━━━ Quoted text

As Facebook’s scandals have unfolded, the backlash against Big Tech has accelerated at a dizzying pace. Anger, however, has outpaced thinking. The most fully drawn and enthusiastically backed proposal now circulating through Congress would regulate political ads that can appear on the platform, a law that hardly curbs the company’s power or profits. And, it should be said, a law that does nothing to attack the core of the problem: the absence of governmental protections for personal data.
The defining fact of digital life is that the web was created in the libertarian frenzy of the 1990s. As we privatized the net, releasing it from the hands of the government agencies that cultivated it, we suspended our inherited civic instincts. Instead of treating the web like the financial system or aviation or agriculture, we refrained from creating the robust rules that would ensure safety and enforce our constitutional values.

━━━━━━

Aim 1: In the passage on Big Tech and personal data, what does the most fully drawn proposal circulating through Congress seek to regulate?
Aim 2: Continue the passage on Big Tech regulation and personal data from its final sentence, keeping its line of argument.

━━━ Data extract

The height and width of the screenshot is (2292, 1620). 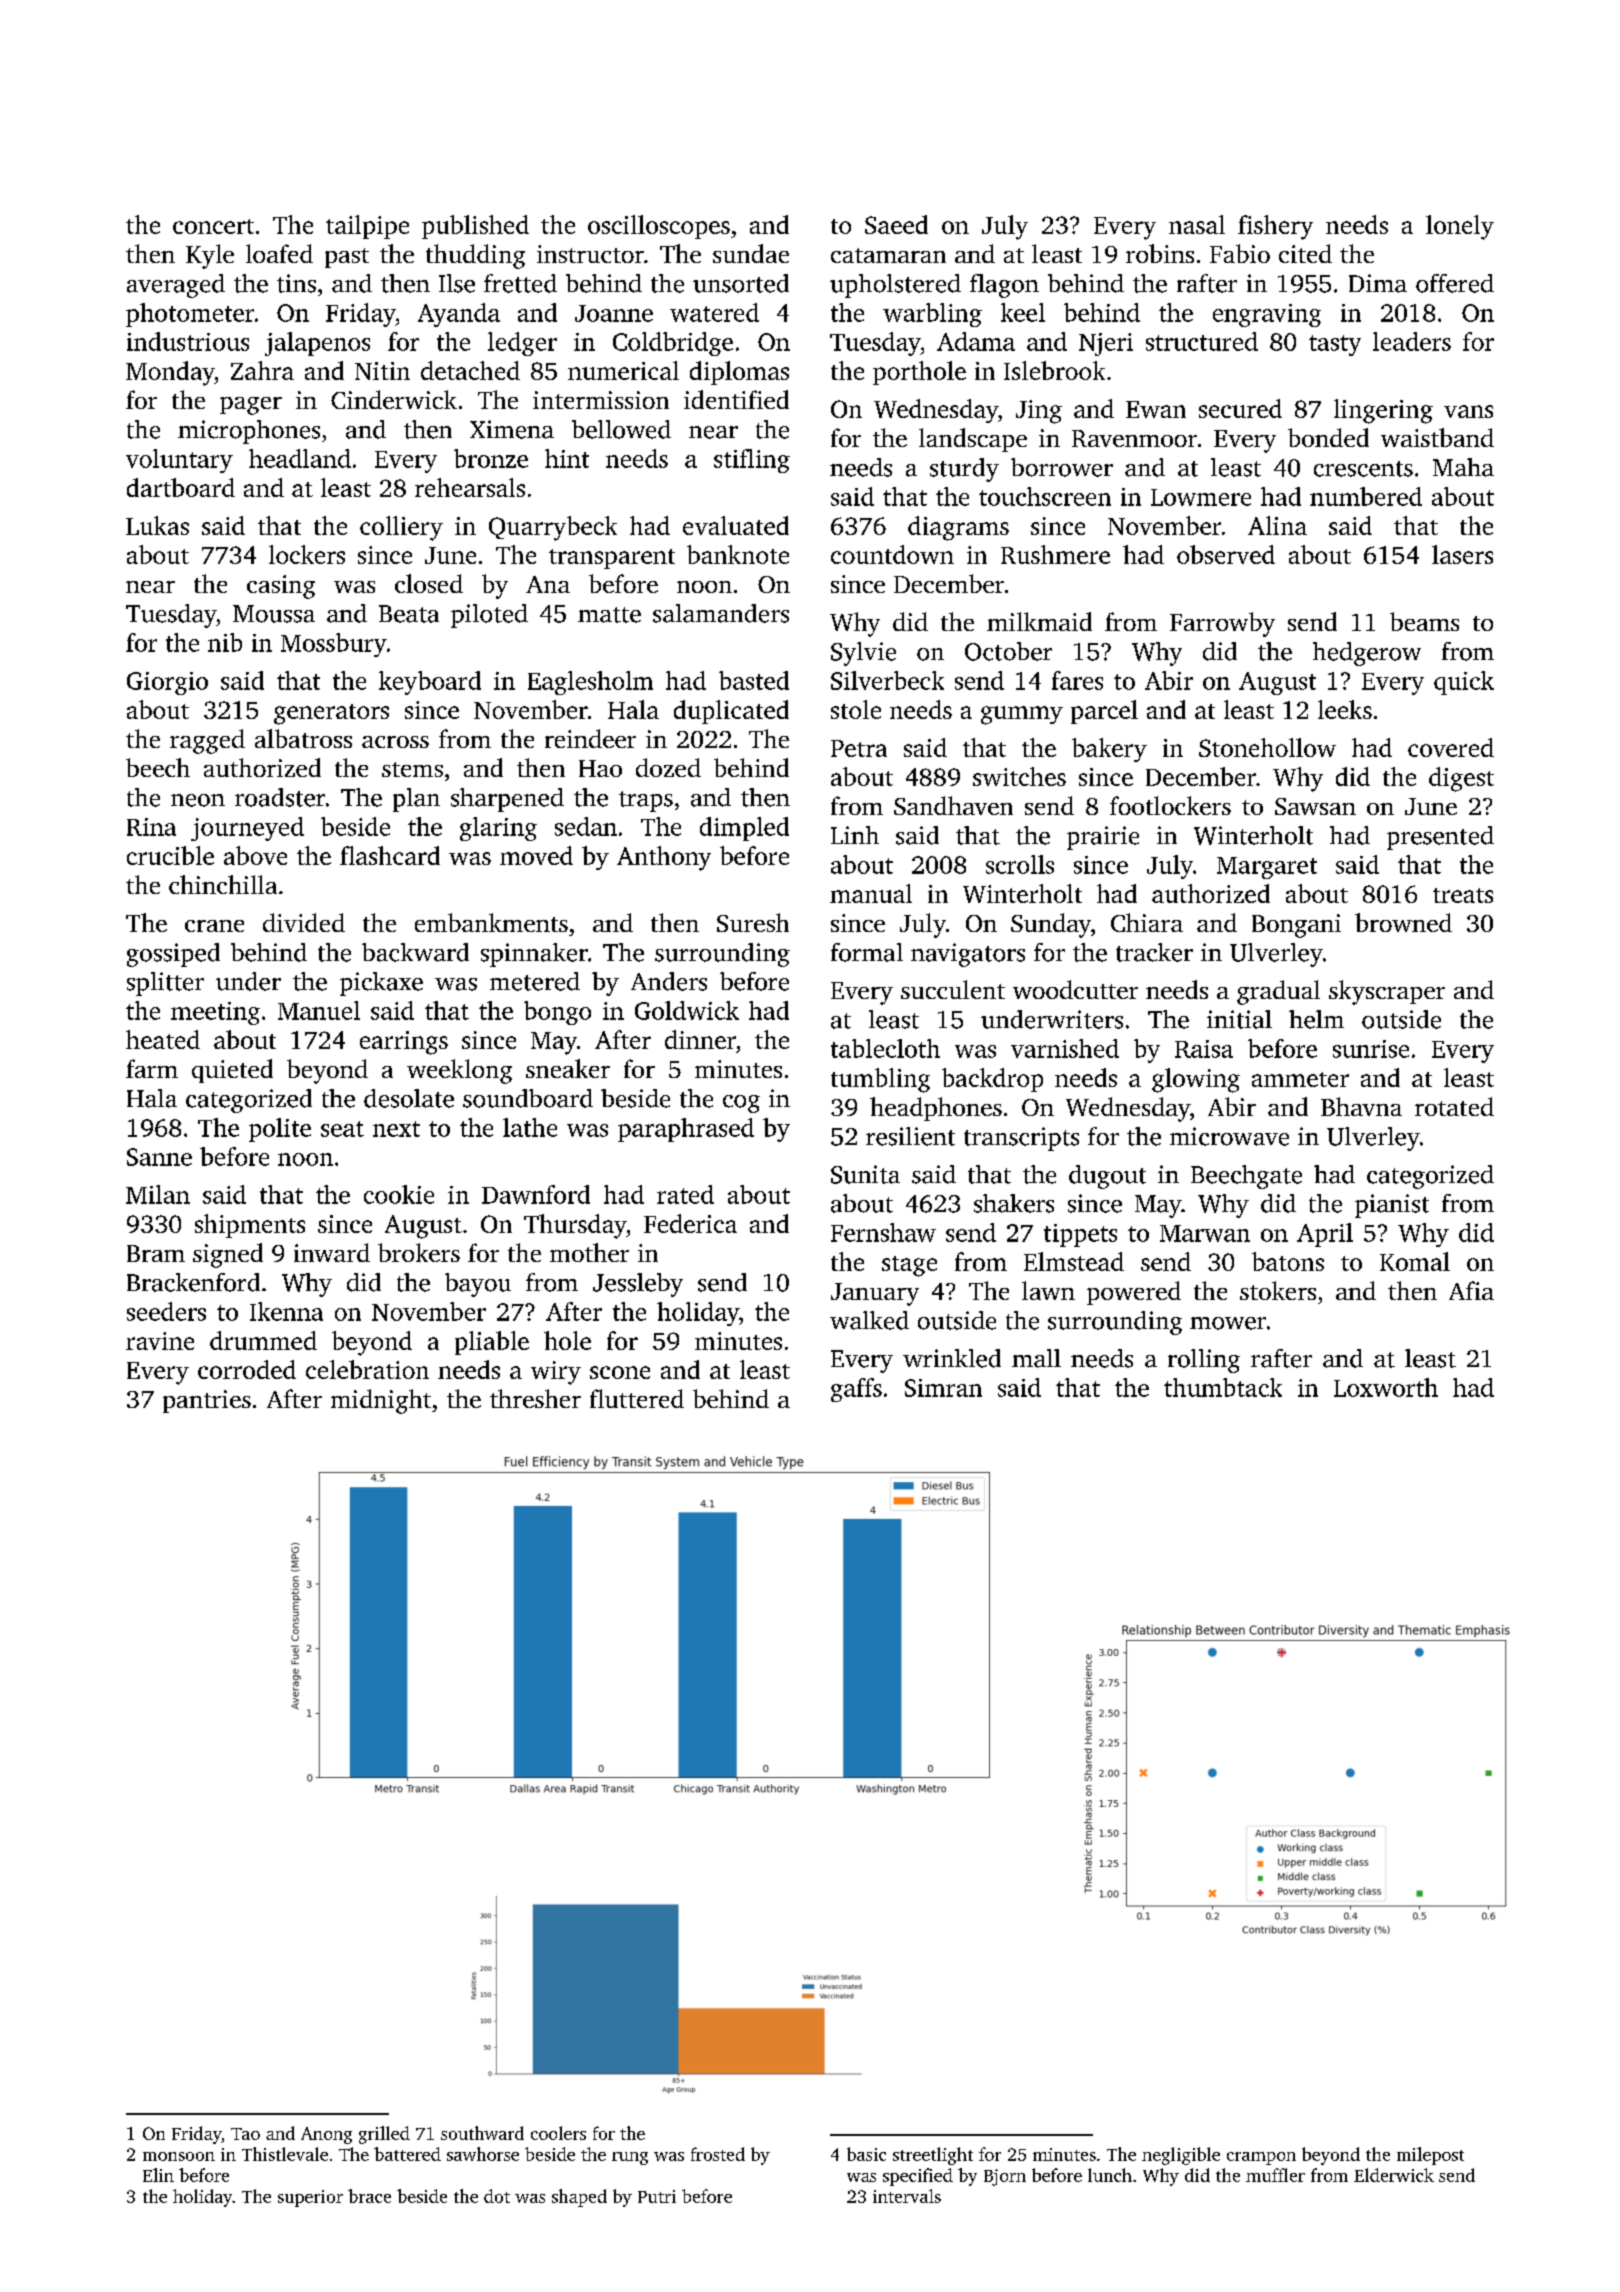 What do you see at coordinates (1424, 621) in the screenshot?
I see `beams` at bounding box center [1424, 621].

━━━━━━

Task answer 1: It would regulate the political ads that can appear on the platform.

Task answer 2:
This weakness has long been apparent to activists toiling on the fringes of debate—and the dangers might even have been apparent to most users of Facebook. But it’s one thing to abstractly understand the rampant exploitation of data; it’s another to graphically see how our data can be weaponized against us. And that’s the awakening occasioned by the rolling revelation of Facebook’s complicity in the debacle of the last presidential campaign. The fact that Facebook seems unwilling to fully own up to its role casts further suspicion on its motives and methods. And in the course of watching the horrific reports, the public may soon arrive at the realization that it is the weakness of our laws that has provided the basis for Facebook’s tremendous success.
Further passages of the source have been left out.